Job Title: Senior Production Engineer¶

Department: Production Engineering¶

Reports to: Chief Digital Officer¶

Role Overview:¶

We are seeking an experienced Senior Production Engineer (SRE) to join Simpaisa Holdings, a cross-border payments and remittances company operating across the Middle East and South Asia. The ideal candidate will be responsible for the reliability, performance, and observability of production payment processing systems that require 99.99% uptime. This role encompasses defining and maintaining Service Level Objectives (SLOs), managing error budgets, building observability platforms, conducting chaos engineering exercises, and leading on-call operations for mission-critical payment infrastructure. Strong expertise in site reliability engineering principles, cloud infrastructure (AWS), and production operations for financial systems is essential. Experience with agile methodologies and collaborating with development and security teams is also preferable.

Key Responsibilities:¶

Define, implement, and maintain Service Level Objectives (SLOs) and Service Level Indicators (SLIs) for all payment processing systems, including Pay-In/Pay-Out channels, FX engines, settlement, and reconciliation services.
Manage error budgets across services, using burn-rate alerts and budget policies to balance reliability with feature velocity.
Design and operate the organisation's observability platform, encompassing metrics, logging, tracing, and alerting across all payment processing infrastructure.
Conduct chaos engineering experiments to proactively identify failure modes in payment processing systems, ensuring graceful degradation and rapid recovery.
Lead and participate in on-call rotations for critical payment processing incidents, driving rapid resolution and conducting blameless post-incident reviews.
Design and implement infrastructure automation, including infrastructure-as-code (Terraform, CloudFormation), CI/CD pipelines (Bitbucket Pipelines), and automated deployment strategies (canary, blue-green).
Monitor and optimise system performance, capacity, and cost across all production environments, ensuring payment processing latency and throughput targets are met.
Implement and maintain security and compliance controls in production environments, aligned with PCI-DSS, ISO 27001, and regulatory requirements (DFSA, SBP, SAMA).
Collaborate with development, security, and data teams to resolve complex technical challenges and improve service delivery.
Develop and maintain runbooks, incident response procedures, and disaster recovery plans for payment processing systems.
Continuously learn and stay up-to-date with SRE practices, cloud technologies, and reliability engineering best practices for financial systems.
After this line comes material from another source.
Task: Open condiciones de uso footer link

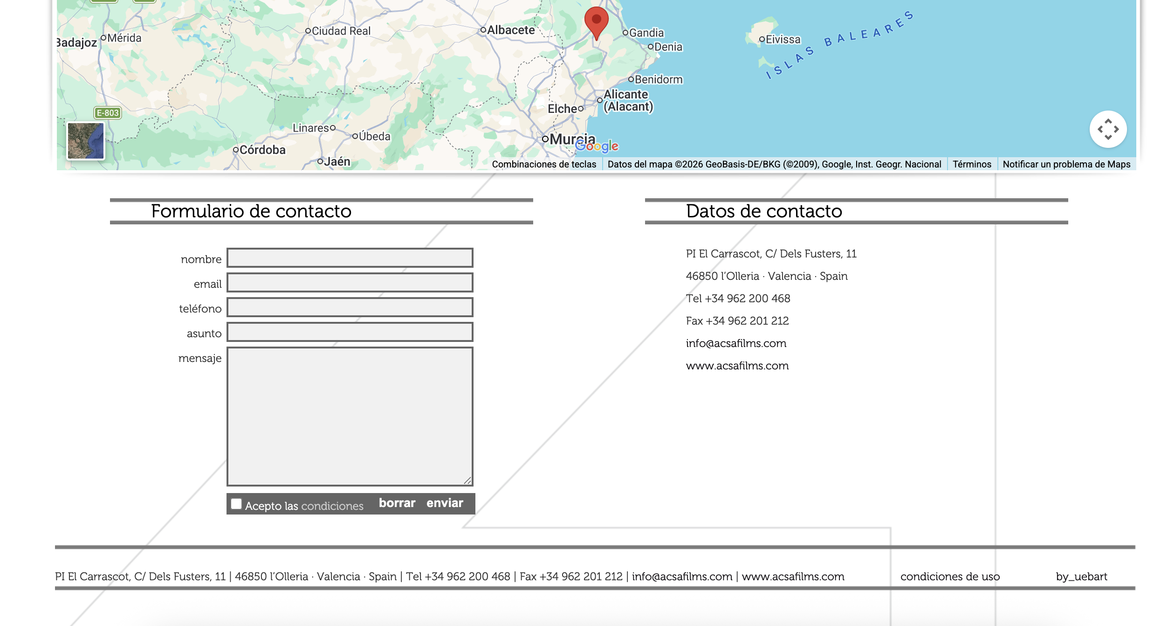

Required Skills and Experience:¶

Agile: Understanding of agile methodologies and how production engineering supports agile development teams through CI/CD, feature flags, and progressive delivery.
Communication: Excellent written and verbal communication skills with the ability to articulate technical issues, incident reports, and reliability metrics clearly to both technical and non-technical audiences.
Strategy and Planning: Ability to develop and execute reliability strategies, capacity plans, and disaster recovery plans for payment processing infrastructure. Strong organisational skills for managing priorities across multiple production systems.
Leadership & Influence Skills: Ability to lead incident response, drive post-incident reviews, and influence engineering teams to adopt reliability best practices. Experience mentoring junior engineers.
Problem-solving and Analytical skills: Exceptional problem-solving and troubleshooting skills to diagnose complex production issues under pressure, particularly in distributed payment processing systems.
SRE Expertise: Deep understanding of site reliability engineering principles, including SLOs/SLIs, error budgets, toil reduction, and capacity planning. Experience with cloud platforms (AWS), container orchestration (Kubernetes, ECS), observability tools (Datadog, Prometheus, Grafana, ELK), infrastructure-as-code (Terraform), and CI/CD pipelines. Strong scripting skills (Python, Bash, Go). Familiarity with PCI-DSS production environment requirements.
Payments Domain Awareness: Understanding of payment processing system architecture, transaction flow reliability requirements, and the operational impact of downtime on financial transactions and regulatory obligations.
Stakeholder Management: Ability to build and maintain strong relationships with development teams, security teams, and business stakeholders, ensuring alignment on reliability targets and incident management processes.

General Requirements for the Role:¶

Bachelor's Degree in related field: A bachelor's degree in Information Systems, Computer Science, Engineering, or a closely related STEM field is required.
6+ years of experience in SRE, DevOps, or production engineering: Minimum of 6 years of progressive experience in operating and scaling production systems, preferably within financial services or payments.
Experience with observability and incident management: Demonstrated experience in building observability platforms, defining SLOs, and leading incident response for high-availability systems.
Proven track record of maintaining reliable production systems: A verifiable history of contributing to 99.9%+ uptime for mission-critical systems in regulated environments.

Benefits and Perks:¶

Competitive salary and comprehensive benefits package.
Opportunity to work with cutting-edge payments and fintech infrastructure and collaborate with skilled professionals across multiple markets.
Professional development and training opportunities, including cloud and SRE certification sponsorship.
Inclusive company culture that values diversity and innovation.